We still have no change in the table.  Remember that we are using a catch all 0.0.0.0/0? This would require us to also select the aggregate export and import features on the subnet/network epg we have created for Area 0 and Area 1:

Image 13

Time to verify:

Image 14

This looks great.  Now we will verify External Router 2:

Image 15

If we want to take it a step further we can do network specific routes instead of a catch all:

Image 16

Router 2:

Image 17

Verify Router 2 is receiving 2.2.2.2/32 from Router 1:

Image 18

Now we can send 3.3.3.3/32 from Router 2 into Router 1:

Image 19

Router 1:

Image 20

As I stated earlier these checkboxes are updating route-maps and prefix-lists within ACI.  Prior to us selecting the import/export feature our route-maps had a deny all so no routes would traverse areas.  Upon selecting these checkboxes, we can see the change:

Image 21

Instead of giving you route-map blah I will try and breakdown the map for you just focusing on export route-map.
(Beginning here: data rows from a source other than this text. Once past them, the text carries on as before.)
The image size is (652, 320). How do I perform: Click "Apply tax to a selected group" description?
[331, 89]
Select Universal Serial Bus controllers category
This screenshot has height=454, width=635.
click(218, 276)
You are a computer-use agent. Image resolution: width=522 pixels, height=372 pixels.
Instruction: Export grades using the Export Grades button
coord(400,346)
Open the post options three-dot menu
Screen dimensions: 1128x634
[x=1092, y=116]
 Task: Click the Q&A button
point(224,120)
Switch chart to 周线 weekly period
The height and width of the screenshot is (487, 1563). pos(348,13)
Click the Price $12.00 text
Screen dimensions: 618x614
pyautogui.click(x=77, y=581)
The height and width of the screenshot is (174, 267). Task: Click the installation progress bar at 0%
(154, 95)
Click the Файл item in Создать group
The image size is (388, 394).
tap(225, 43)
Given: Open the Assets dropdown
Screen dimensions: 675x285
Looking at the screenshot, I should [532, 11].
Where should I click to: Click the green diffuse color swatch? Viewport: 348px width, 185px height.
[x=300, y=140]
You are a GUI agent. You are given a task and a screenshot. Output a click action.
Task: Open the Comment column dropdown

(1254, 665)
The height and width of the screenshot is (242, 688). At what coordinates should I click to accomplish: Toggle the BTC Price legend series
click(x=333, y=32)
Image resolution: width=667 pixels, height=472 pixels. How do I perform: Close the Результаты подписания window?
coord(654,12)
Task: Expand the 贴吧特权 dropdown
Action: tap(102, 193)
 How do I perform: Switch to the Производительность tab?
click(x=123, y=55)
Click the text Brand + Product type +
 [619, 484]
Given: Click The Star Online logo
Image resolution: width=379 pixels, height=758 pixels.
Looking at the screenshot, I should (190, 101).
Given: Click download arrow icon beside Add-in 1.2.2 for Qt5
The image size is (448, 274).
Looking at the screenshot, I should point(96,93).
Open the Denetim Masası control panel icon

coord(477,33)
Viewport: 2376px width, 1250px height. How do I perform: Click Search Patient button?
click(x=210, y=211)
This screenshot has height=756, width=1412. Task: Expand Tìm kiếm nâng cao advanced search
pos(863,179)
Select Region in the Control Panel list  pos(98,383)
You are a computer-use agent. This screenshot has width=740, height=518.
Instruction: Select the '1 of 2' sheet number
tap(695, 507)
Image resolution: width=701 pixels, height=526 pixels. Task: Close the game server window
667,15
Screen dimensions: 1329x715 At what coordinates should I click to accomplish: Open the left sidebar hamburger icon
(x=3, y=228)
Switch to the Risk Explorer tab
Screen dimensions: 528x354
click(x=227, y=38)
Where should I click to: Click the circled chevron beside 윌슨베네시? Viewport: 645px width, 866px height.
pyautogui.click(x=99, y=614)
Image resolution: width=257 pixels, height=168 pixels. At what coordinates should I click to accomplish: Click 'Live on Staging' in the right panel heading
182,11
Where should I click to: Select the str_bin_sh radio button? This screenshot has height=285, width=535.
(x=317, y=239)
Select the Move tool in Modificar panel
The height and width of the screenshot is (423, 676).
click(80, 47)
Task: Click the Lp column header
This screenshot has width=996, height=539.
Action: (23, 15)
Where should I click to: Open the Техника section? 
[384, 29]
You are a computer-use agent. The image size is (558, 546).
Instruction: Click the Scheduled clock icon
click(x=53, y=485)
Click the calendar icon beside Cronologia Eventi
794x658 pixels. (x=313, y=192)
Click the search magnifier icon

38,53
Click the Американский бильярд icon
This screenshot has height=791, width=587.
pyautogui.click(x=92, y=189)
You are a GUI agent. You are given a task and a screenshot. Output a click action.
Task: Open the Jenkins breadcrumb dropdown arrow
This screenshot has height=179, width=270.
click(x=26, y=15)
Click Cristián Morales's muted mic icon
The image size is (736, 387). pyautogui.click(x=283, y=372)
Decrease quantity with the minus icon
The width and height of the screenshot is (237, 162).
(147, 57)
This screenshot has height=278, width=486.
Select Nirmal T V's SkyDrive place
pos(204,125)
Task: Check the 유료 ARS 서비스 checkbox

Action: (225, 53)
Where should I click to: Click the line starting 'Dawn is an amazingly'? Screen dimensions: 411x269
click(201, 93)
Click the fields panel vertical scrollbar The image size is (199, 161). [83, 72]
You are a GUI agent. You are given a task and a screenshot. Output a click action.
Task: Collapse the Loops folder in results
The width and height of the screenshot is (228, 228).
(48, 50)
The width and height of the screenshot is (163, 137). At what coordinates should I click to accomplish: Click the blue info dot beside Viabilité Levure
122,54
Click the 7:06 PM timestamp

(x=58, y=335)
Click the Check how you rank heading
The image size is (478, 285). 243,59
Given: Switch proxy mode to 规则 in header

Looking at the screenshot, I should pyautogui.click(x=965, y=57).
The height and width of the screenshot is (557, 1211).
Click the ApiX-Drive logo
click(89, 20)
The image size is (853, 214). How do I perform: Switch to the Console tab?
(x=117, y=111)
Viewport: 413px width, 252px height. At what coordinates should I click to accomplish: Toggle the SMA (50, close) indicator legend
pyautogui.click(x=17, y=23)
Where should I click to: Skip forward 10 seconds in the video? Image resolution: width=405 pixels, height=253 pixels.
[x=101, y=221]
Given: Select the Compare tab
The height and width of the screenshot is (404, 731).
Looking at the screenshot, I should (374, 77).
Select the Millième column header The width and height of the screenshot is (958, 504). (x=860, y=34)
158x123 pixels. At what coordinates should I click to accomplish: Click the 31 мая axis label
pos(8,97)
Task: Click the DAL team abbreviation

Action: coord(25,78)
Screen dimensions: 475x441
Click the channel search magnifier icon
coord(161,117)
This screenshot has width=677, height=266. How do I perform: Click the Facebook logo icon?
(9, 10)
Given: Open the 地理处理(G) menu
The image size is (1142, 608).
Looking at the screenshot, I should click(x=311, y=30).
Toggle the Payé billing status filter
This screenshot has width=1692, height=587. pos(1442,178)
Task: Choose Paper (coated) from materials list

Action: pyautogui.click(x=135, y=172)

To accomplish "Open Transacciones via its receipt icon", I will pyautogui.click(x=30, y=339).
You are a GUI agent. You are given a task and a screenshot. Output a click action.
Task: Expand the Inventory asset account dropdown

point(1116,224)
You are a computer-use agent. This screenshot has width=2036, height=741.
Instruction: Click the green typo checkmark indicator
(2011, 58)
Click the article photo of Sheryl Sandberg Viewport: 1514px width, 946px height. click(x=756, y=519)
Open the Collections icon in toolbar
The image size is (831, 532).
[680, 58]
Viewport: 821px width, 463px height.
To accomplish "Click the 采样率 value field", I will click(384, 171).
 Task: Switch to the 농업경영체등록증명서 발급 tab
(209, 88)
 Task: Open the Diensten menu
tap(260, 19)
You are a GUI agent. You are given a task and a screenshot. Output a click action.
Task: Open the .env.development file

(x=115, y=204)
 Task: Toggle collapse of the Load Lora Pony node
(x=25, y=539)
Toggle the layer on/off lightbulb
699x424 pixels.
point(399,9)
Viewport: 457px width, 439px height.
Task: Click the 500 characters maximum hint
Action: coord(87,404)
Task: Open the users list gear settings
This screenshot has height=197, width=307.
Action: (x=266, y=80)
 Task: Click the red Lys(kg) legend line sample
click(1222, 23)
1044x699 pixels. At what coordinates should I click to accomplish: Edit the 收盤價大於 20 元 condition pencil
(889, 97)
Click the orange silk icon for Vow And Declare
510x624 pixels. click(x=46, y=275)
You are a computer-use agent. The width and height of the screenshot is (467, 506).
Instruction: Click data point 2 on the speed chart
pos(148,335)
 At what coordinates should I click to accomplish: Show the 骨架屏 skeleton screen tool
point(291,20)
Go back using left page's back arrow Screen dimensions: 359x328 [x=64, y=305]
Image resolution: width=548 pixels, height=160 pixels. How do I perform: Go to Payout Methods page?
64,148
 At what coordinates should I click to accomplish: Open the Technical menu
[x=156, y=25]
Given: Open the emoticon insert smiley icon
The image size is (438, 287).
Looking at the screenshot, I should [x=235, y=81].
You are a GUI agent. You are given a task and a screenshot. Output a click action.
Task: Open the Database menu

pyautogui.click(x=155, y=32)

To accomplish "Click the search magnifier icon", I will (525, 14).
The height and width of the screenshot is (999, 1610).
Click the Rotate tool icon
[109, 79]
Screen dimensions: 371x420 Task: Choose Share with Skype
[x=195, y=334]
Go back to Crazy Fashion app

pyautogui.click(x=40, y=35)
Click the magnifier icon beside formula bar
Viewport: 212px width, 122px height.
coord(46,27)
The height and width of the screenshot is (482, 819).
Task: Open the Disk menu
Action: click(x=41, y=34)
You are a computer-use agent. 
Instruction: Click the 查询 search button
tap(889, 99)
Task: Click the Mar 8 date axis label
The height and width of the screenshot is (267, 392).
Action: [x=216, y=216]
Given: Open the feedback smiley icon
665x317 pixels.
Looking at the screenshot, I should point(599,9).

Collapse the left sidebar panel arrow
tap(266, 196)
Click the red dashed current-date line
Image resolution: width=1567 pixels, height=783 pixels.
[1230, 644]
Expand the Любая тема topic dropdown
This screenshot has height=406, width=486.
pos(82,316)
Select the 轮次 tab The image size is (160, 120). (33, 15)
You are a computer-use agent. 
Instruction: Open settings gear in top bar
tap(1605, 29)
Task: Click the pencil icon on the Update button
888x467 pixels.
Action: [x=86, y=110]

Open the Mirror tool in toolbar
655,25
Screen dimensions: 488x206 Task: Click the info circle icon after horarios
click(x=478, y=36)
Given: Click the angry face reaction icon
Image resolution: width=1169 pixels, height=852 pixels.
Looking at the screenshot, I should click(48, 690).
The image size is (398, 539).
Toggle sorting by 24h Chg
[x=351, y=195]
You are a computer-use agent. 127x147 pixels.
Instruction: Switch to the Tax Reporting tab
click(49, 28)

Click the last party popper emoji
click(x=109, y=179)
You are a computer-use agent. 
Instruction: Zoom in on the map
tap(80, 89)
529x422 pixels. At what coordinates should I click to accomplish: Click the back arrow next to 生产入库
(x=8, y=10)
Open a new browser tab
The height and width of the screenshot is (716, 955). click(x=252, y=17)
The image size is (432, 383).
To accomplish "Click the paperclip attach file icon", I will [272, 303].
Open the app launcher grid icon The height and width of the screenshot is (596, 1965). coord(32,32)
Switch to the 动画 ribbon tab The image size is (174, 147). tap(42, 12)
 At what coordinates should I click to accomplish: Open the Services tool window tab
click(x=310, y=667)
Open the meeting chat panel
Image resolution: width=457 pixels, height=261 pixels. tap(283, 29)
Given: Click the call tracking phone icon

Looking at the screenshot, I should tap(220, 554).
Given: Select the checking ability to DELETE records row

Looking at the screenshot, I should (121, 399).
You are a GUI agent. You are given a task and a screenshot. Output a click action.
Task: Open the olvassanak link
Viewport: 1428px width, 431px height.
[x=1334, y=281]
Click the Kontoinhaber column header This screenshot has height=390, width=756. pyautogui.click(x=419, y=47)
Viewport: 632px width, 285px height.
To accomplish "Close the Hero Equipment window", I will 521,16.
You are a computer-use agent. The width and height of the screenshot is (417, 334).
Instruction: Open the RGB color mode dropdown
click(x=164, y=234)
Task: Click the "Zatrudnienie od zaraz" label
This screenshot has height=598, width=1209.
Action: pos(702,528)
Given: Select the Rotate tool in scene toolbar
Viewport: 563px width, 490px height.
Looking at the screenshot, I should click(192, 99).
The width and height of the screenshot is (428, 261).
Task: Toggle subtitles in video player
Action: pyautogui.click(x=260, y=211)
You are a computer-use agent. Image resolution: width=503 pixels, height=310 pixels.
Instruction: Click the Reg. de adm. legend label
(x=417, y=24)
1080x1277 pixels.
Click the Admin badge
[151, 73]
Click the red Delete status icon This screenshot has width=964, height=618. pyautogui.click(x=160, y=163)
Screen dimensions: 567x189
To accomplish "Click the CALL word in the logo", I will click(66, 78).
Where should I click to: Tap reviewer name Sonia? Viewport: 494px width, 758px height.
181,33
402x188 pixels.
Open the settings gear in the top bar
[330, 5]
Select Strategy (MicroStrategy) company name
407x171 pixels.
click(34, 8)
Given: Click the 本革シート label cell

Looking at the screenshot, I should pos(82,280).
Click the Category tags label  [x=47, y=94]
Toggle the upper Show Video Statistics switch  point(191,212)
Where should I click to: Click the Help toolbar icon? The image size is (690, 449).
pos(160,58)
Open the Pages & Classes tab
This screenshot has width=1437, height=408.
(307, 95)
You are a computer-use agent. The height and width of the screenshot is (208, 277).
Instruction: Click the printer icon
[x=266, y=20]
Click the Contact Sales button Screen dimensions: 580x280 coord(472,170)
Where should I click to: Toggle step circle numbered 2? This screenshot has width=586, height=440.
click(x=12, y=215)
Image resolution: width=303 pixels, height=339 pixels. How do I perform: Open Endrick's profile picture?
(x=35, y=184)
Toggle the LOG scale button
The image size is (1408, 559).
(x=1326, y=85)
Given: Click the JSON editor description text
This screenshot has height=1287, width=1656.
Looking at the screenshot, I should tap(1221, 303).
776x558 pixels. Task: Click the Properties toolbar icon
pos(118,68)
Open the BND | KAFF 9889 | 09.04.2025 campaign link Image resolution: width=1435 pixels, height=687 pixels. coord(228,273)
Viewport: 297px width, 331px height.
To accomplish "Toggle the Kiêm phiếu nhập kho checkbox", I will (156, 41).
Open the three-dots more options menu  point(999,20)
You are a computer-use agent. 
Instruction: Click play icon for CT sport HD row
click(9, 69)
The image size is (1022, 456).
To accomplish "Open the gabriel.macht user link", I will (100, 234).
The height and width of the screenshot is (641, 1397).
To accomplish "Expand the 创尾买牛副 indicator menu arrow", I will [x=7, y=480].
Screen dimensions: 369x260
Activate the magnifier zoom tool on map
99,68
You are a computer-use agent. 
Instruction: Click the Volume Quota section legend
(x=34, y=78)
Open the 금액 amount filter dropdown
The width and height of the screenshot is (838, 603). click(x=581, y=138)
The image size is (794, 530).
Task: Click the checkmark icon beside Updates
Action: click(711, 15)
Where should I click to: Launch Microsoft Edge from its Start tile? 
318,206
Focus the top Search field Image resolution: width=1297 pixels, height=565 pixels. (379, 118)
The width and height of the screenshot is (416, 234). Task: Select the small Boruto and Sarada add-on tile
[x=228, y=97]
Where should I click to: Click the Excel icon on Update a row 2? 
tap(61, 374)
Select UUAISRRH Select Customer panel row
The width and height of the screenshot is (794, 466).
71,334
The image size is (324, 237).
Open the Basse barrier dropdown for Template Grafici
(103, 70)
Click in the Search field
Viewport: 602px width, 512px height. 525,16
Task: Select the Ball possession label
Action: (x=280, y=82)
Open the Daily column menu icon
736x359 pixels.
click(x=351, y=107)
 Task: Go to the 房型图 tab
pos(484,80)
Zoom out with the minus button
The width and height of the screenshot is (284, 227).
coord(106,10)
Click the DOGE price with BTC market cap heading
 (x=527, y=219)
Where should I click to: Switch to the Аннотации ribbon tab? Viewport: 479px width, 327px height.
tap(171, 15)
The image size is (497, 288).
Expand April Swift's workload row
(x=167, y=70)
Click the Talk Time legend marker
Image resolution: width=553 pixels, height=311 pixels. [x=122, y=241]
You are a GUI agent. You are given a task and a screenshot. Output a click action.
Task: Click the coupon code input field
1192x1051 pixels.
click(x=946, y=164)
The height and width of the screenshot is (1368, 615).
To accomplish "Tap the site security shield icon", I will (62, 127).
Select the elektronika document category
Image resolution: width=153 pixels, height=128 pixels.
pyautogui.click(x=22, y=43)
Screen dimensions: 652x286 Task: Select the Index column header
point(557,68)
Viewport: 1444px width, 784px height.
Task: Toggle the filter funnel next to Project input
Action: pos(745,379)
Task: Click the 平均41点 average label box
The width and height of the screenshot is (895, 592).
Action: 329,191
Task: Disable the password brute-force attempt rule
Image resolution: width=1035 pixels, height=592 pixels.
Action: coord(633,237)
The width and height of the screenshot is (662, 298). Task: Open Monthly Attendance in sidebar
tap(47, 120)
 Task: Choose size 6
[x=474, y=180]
Prior to import/export our route-map looked like this:

route-map exp-ctx-2392064-deny-external-tag, deny, sequence 1

  Match clauses:

    tag: 4294967295

  Set clauses:

route-map exp-ctx-2392064-deny-external-tag, deny, sequence 9998

  Match clauses:

    ospf-area: backbone

  Set clauses:

route-map exp-ctx-2392064-deny-external-tag, deny, sequence 9999

  Match clauses:

    ospf-area: 0.0.0.1

  Set clauses:

route-map exp-ctx-2392064-deny-external-tag, permit, sequence 10000

  Match clauses:

  Set clauses:

route-map exp-ctx-2392064-set-external-tag, permit, sequence 2

  Match clauses:

  Set clauses:

    tag 4294967295

route-map imp-ctx-bgp-st-interleak-2392064, deny, sequence 1

  Match clauses:

    tag: 4294967295

  Set clauses:

route-map imp-ctx-bgp-st-interleak-2392064, permit, sequence 10000

  Match clauses:

  Set clauses:

You can see that we had “deny” for backbone and area 0.0.0.1 preventing us from using the fabric as a transit.  After we selected import/export features our route-map is updated as such (just focusing on the export route-map):

route-map exp-ctx-2392064-deny-external-tag, deny, sequence 1

  Match clauses:

    tag: 4294967295

  Set clauses:

route-map exp-ctx-2392064-deny-external-tag, permit, sequence 9801

  Match clauses:

    ip address prefix-lists: IPv4-ospf-rt2392064–0-dst-rtpfx

    ipv6 address prefix-lists: IPv6-deny-all

    ospf-area: backbone

  Set clauses:

route-map exp-ctx-2392064-deny-external-tag, permit, sequence 9802

  Match clauses:

    ip address prefix-lists: IPv4-ospf-rt2392064–1-dst-rtpfx

    ipv6 address prefix-lists: IPv6-deny-all

    ospf-area: 0.0.0.1

  Set clauses:

route-map exp-ctx-2392064-deny-external-tag, deny, sequence 9998

  Match clauses:

    ospf-area: backbone

  Set clauses:

route-map exp-ctx-2392064-deny-external-tag, deny, sequence 9999

  Match clauses:

    ospf-area: 0.0.0.1

  Set clauses:

route-map exp-ctx-2392064-deny-external-tag, permit, sequence 10000

  Match clauses:

  Set clauses:

route-map exp-ctx-2392064-set-external-tag, permit, sequence 2

  Match clauses:

  Set clauses:

    tag 4294967295

route-map imp-ctx-bgp-st-interleak-2392064, deny, sequence 1

  Match clauses:

    tag: 4294967295

  Set clauses:

route-map imp-ctx-bgp-st-interleak-2392064, permit, sequence 10000

  Match clauses:

  Set clauses:

Now our route-map has been updated with prefix-lists to allow our traffic across areas, we will look at the prefix-list itself:

Leaf-103# show ip prefix-list IPv4-ospf-rt2392064–0-dst-rtpfx

ip prefix-list IPv4-ospf-rt2392064–0-dst-rtpfx: 1 entries

   seq 1 permit 0.0.0.0/0 le 32

 

The 0.0.0.0/0 catch all has been added and our routes can traverse the fabric.  I suggest you also peak at the import route-maps and see what is happening under the hood there as well.